13.10.2011, 08:59 Uhr | dapd
Zwar sind die Entführer des Hamburger Millionärs Jan Philipp Reemtsma längst verurteilt, doch beschäftigt der Kriminalfall von 1996 die Justiz bis heute. Ab Donnerstag (13. Oktober, 10.30 Uhr) steht der Kopf der einstigen Entführer, Thomas Drach, erneut vor Gericht. Die Staatsanwaltschaft wirft dem mittlerweile 51-jährigen Schwerkriminellen vor, aus dem Gefängnis heraus einen Freund zur räuberischen Erpressung seines eigenen Bruders angestiftet zu haben. Der Reetsma-Entführer war im März 2001 wegen erpresserischen Menschenraubes zu 14 Jahren und sechs Monaten verurteilt worden.
Für die Staatsanwaltschaft ist der neue Fall klar: Nach den Planungen des Angeklagten sollte der Bekannte binnen sechs Monaten von Lutz Drach 30 Millionen Euro erpressen - aus dem bis heute zum großen Teil verschwundenen Lösegeld für Reemtsma. "Die geplante Erpressung sollte unmittelbar nach der Haftentlassung von Lutz Drach im Mai 2009 ausgeführt werden", sagt der Hamburger Oberstaatsanwalt Wilhelm Möllers am Mittwoch im dapd-Gespräch. Zu der Tat kam es nicht, weil Justizbeamte entsprechende Briefe abfingen und an das Landeskriminalamt weiterleiteten.

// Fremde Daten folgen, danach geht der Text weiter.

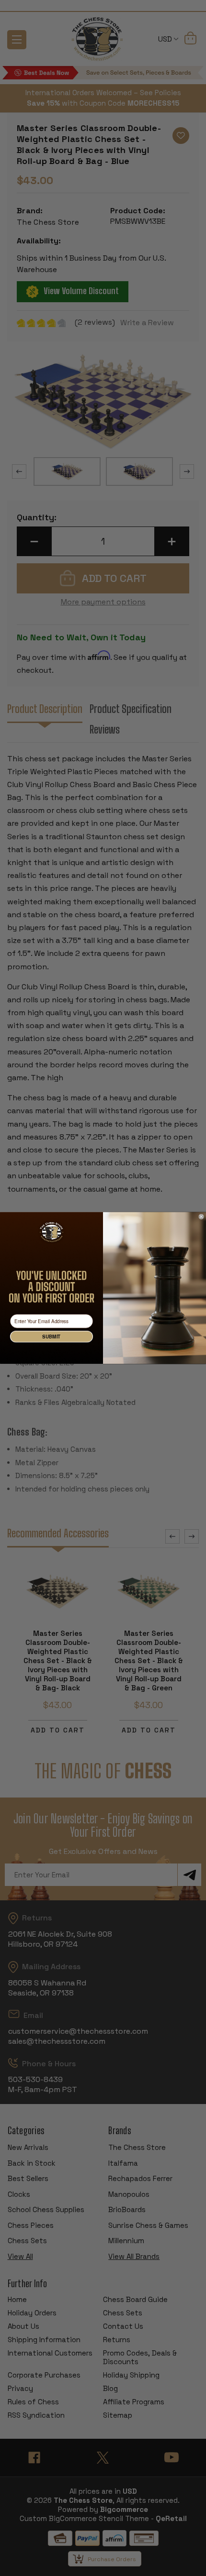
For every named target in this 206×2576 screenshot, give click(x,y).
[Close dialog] (201, 1216)
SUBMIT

Die Staatsanwaltschaft stützt ihre Anklage wegen Anstiftung zur räuberischen Erpressung im Wesentlichen auf 35 Urkundenbeweisstücke - von eben jenen Briefen bis sogenannten polizeilichen Feststellungen. Auch hat die Anklagebehörde sieben Zeugen benannt, darunter Lutz Drach. "Wir legen insbesondere die Briefe so aus, dass sie eine strafbare Handlung darstellen", sagt Möllers.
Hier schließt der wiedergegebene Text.